I recently overheard a friend saying she was tired of hearing the term ‘submission’ in church. As she hadn't been speaking to me, I didn't follow up to ask her what she meant. But her comment seized my attention as I had heard a male friend say a similar thing the day before.

It seems every time we hear the word ‘submit’ - especially on social media - it’s with a negative connotation. But it’s not always that way in the New Testament.


It's not hard to sympathise with those who grate against the term 'submission'. 

First of all, the term has been hijacked a bit with movies like '50 Shades' and the BDSM movement - so it may have a denigrating sexual connotation for some. Even if it's understood that the term is being used quite differently, the emotional charge can sometimes carry over - even if subconsciously. 

Second, some in spiritual authority have abused their position. I wrote about this in a post entitled, 'Should Christians Obey Pastors?', after witnessing some things that I deemed to be spiritual abuse in a (now formerly) New Frontiers church in Nottingham. This can happen in church – when people think their submission to a leader is the same as their submission to Christ.

Words like ‘authority’ and ‘submission’ get can be stretched beyond their God-ordained context and leaders can start telling people what jobs to take, what schools to go to, who to be friends with, and what type of music to listen to it. People get hurt and they tend to be wary of any talk of submission. It’s the knee-jerk reaction of the abused.

Extent and Degree

Next, submission to other God-ordained authorities can also be exaggerated in extent. In a conversation with a friend, she once mentioned that she ‘submitted to the men of the church’. I stopped her and asked what she meant. The elders? Her husband? No, ‘all men’.

But that view of submission isn’t taught by the New Testament. Just because the Bible exhorts a wife to submit to her husband, doesn’t mean she's to submit to all men. Yes, there is a sense in which as believers we all submit to one another – but this is reciprocal.

##############################

## [Set tasks]
• a. Please reproduce, word for word, the passage on submission from "Words like ‘authority’" up to and including "this is reciprocal.".
• b. Answer these questions about the passage on submission:
(i) Which movie is named as having hijacked the term?
(ii) In what city was the church where the author saw what they considered spiritual abuse?
(iii) When the author's friend said she submitted to the men of the church, whom did she mean?
• c. Take up the passage on submission after its final sentence and keep writing in the same voice.
The items that come after the passage on submission are separate material.

##############################

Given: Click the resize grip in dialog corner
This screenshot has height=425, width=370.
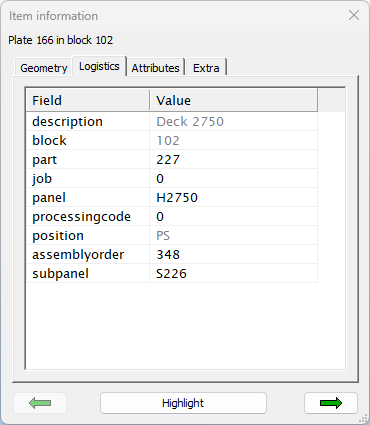Looking at the screenshot, I should pos(364,419).
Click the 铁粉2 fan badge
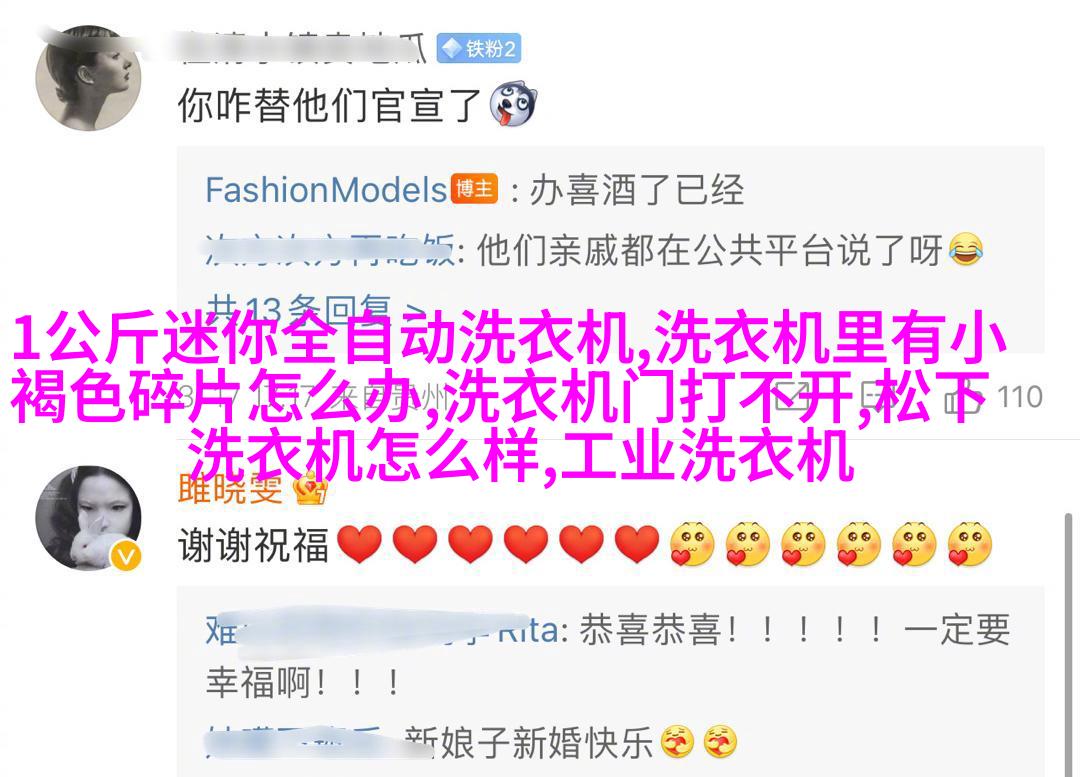This screenshot has height=777, width=1080. tap(479, 49)
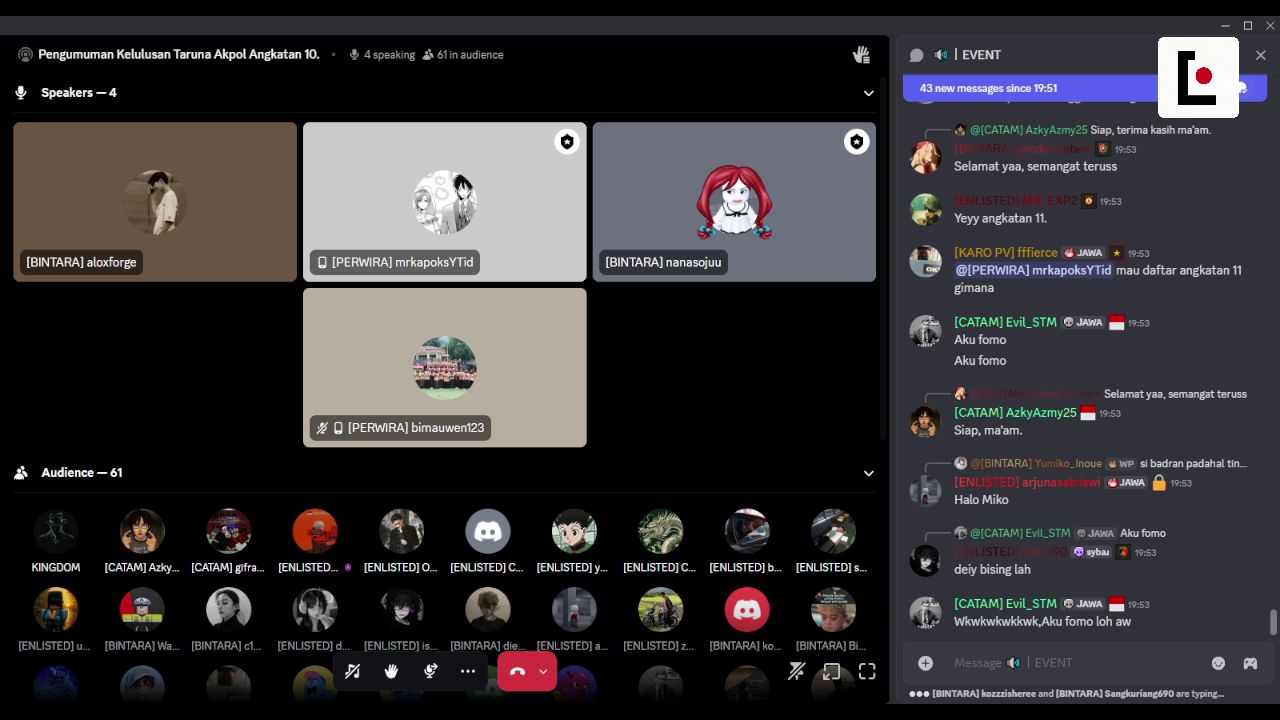This screenshot has width=1280, height=720.
Task: Click the @[PERWIRA] mrkapoksYTid mention link
Action: (1033, 270)
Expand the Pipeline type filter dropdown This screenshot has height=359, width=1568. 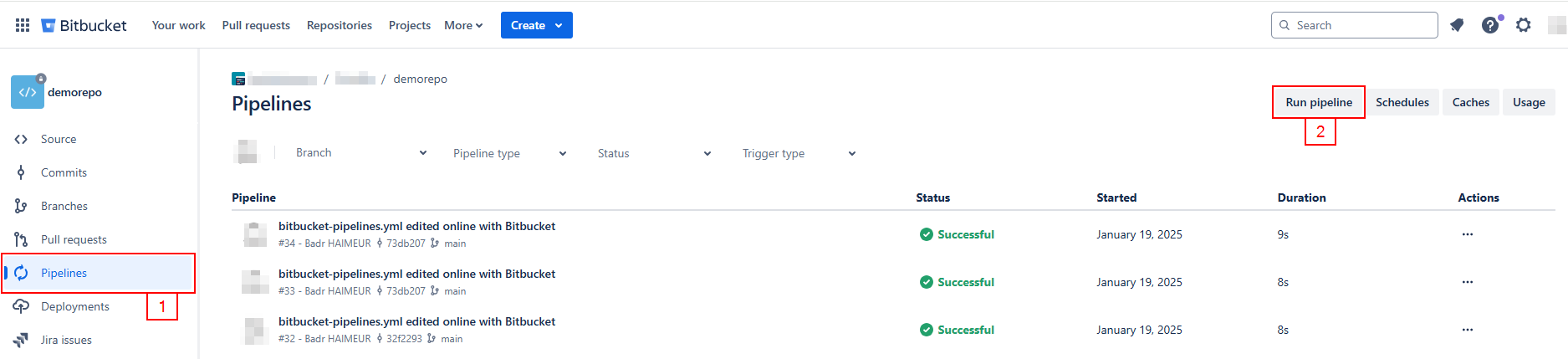click(509, 153)
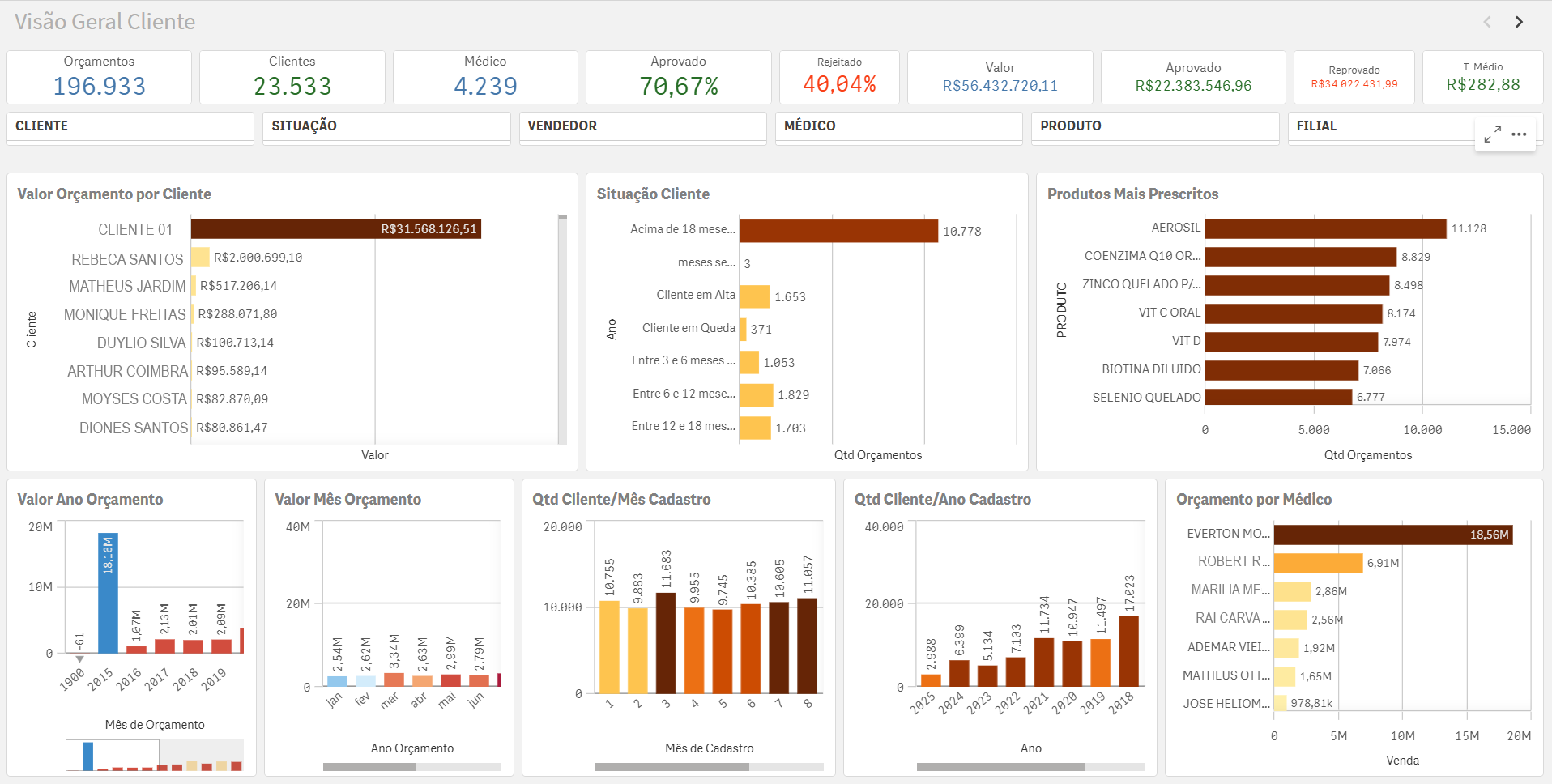Click the previous sheet arrow

[1487, 22]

##############################

## [Final results]
• a.
Words like ‘authority’ and ‘submission’ get can be stretched beyond their God-ordained context and leaders can start telling people what jobs to take, what schools to go to, who to be friends with, and what type of music to listen to it. People get hurt and they tend to be wary of any talk of submission. It’s the knee-jerk reaction of the abused.

Extent and Degree

Next, submission to other God-ordained authorities can also be exaggerated in extent. In a conversation with a friend, she once mentioned that she ‘submitted to the men of the church’. I stopped her and asked what she meant. The elders? Her husband? No, ‘all men’.

But that view of submission isn’t taught by the New Testament. Just because the Bible exhorts a wife to submit to her husband, doesn’t mean she's to submit to all men. Yes, there is a sense in which as believers we all submit to one another – but this is reciprocal.

• b.
(i) '50 Shades'
(ii) Nottingham
(iii) All men

• c.
Not just the extent, the degree of submission can also be exaggerated. This can result in excessive patriotic loyalty or domineering views of submission in marriage. We are called to obey just laws given by the civil government, but there are also times to peacefully resist. When German were commanded by the Nazi government to report their Jewish neighbours – that should’ve been a time for Christians to resist.

There are times when husbands have exercised their authority in ways that are foolish – and wives have sometimes submitted to that out of fear of confrontation or out of a misunderstanding of Scripture. When I act in ways that are inappropriate, it’s my wife’s duty as my helper to rebuke me and not to silently go along with it.

As a husband, I should give a measure of leadership to the family - but I do not micromanage my wife’s life. It is not for me to tell her what books she can or can’t read, what friends she can or can’t have, how much and what type of food she can eat, how she must vote, or what time she has to wake up each morning. I can and should tell her my thoughts and exhort her to be responsible - but it is then up to her to decide before God what is righteous and good.

A wife should never be asked to violate her conscience before God in order to support her husband’s family leadership. In many cases, if the husband’s leadership is unrighteous, it should be spoken of as such and resisted. In 1 Samuel 25, Abigail does not support her husband’s foolish behaviour in order to act in a more righteous way towards an outside man who deserved honour.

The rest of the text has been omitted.